The normality and homogeneity of data variance was tested by the Shapiro-Wilk and Levene tests respectively. Data for LF/HF ratio was logarithmically transformed due to the high variability among individuals. The data was presented as mean±standard deviation. The effect size of the means was calculated by the Cohen’s d. The level of significance was set at P < 0.05. A two-way ANOVA for repeated measures was performed using stimulation condition comparisons (active and sham tDCS) and time (pre, during, and post OR pre and post) as main factors. Based on this test, we analyzed the effects of these factors on HRV by confirming if the main effects of time and condition and their interaction were significant changing the HRV. Post hoc Bonferroni was applied to pairwise comparison in case of a significant ANOVA. Post-hoc analyses were conducted using a paired t-test of difference between post and pre (Δ= post – pre) between conditions (anodal vs. sham tDCS). The hypothesis of sphericity was verified by Mauchly test and, if violated, the degrees of freedom were fixed by the Greenhouse-Geisser estimates. The effect size of the variance was calculated using the partial eta squared (η²_p).

Moreover, to explore our findings we analyzed the effects of injury type by utilizing a univariate ANOVA with stimulation condition (active and sham tDCS) and type of injury (incomplete injury T12-L1, complete injury T11-T12 and complete injury T4-T6) as fixed factors, and difference of time (Δ= post – pre) as the dependent variable.

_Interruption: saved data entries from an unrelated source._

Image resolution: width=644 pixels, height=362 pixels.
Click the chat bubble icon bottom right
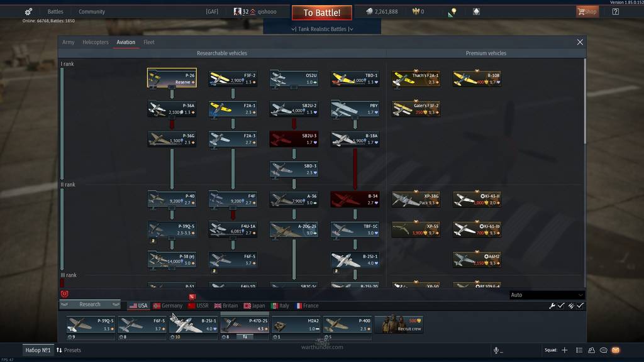point(604,350)
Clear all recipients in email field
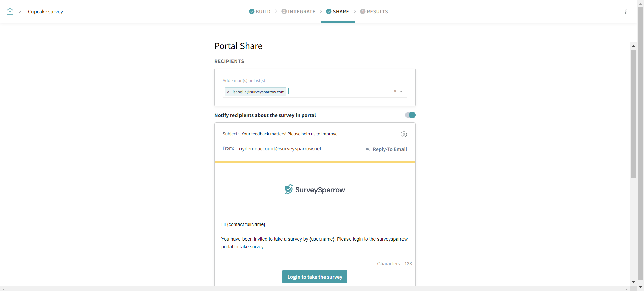Screen dimensions: 644x291 tap(395, 91)
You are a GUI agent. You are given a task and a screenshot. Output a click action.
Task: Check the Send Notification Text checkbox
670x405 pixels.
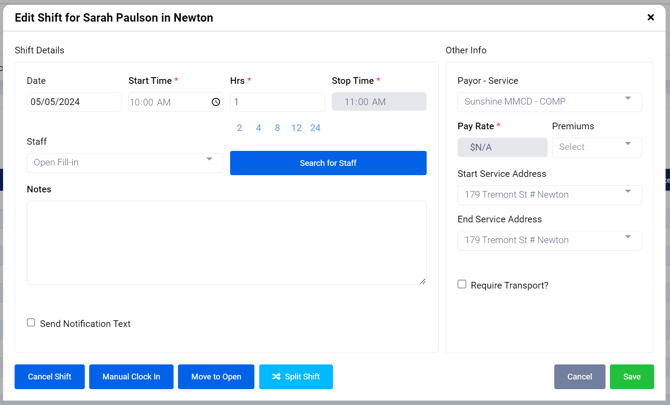point(31,323)
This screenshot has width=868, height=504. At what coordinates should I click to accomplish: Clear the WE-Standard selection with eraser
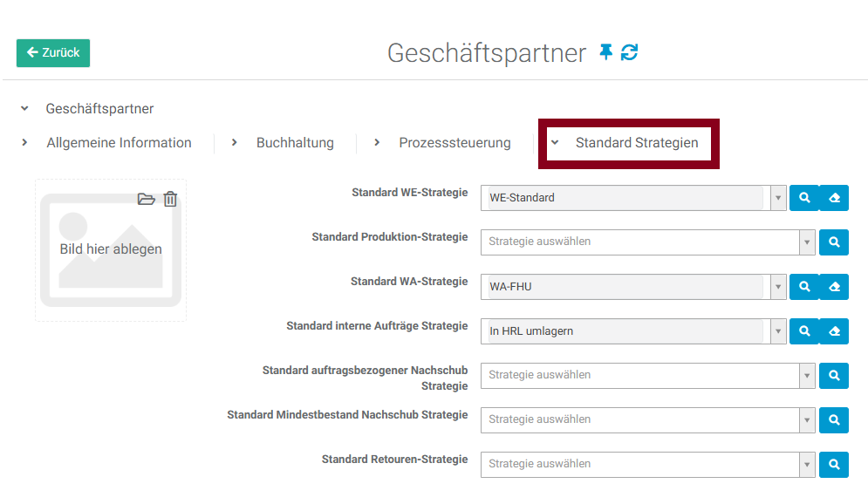tap(834, 198)
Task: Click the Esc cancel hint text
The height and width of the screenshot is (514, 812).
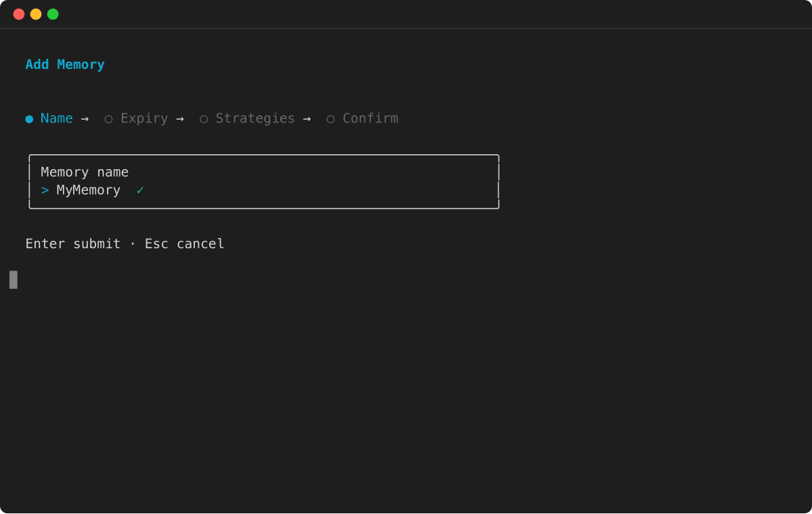Action: 184,243
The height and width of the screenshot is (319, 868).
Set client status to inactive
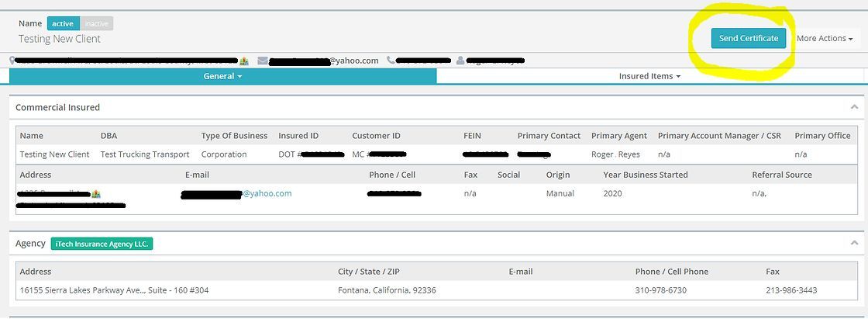click(x=97, y=23)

Similarly, in order to analyze the effects of time of injury an ANOVA model was applied using stimulation condition comparisons (active and sham tDCS) and time of injury (≤2 years, >2 years to ≤ 20 years, and >20 years) as between-subjects factors, and difference of time (Δ= post – pre) as a within-subjects factor.

To analyze the effects of gender, an ANOVA model was applied using stimulation condition comparisons (active and sham tDCS) and sex (male and woman) as between-subjects factors, and difference of time (Δ= post – pre) as a within-subjects factor. Statistical procedures were performed using the SPSS for Win/v.22.0 (Statistical Package for Social Sciences, Chicago, IL, USA).

3 Results

No adverse events were reported by participants during the application of either active or sham tDCS. Nineteen individuals were initially enrolled in the study. One individual dropped out from the study after the first session with sham tDCS (Fig. 2) and was excluded from the final analysis.

Two-way repeated measures ANOVA showed significant interaction effects between time (pre and post) and stimulation condition in some HRV measures. Regarding the LF/HF ratio, there was a significant difference in the time×condition interaction (F(1, 17) = 7.68, P = 0.013, η²_p = 0.311). For the LF, we observed a trend towards significance in the time×condition interaction (F (1, 17) = 4.39, P = 0.052, η²_p = 0.205). Regarding the HF, we observed a trend towards significance in the time×condition interaction (F (1, 17) = 4.39, P = 0.052, η²_p = 0.205) (Table 2).

When conducting a pairwise comparison (before minus after and comparing active vs. sham condition) for all patients (n = 18), we detected significant changes in HRV measures (Fig. 3). For the LF, we observed a trend towards significance (t(17) = –2.09, P = 0.052, d = –0.70), showing that the anodal tDCS session resulted in an increase of the LF heart rate. As expected, the HF results trended towards significance (t(17) = 2.09, P = 0.052, d = 0.70), which supported that anodal tDCS could decrease the HF. Finally, the LF/HF ratio significantly increased as a result of a single anodal tDCS session (t(17) = –3.46, P = 0.003, d = –0.69) (Fig. 3).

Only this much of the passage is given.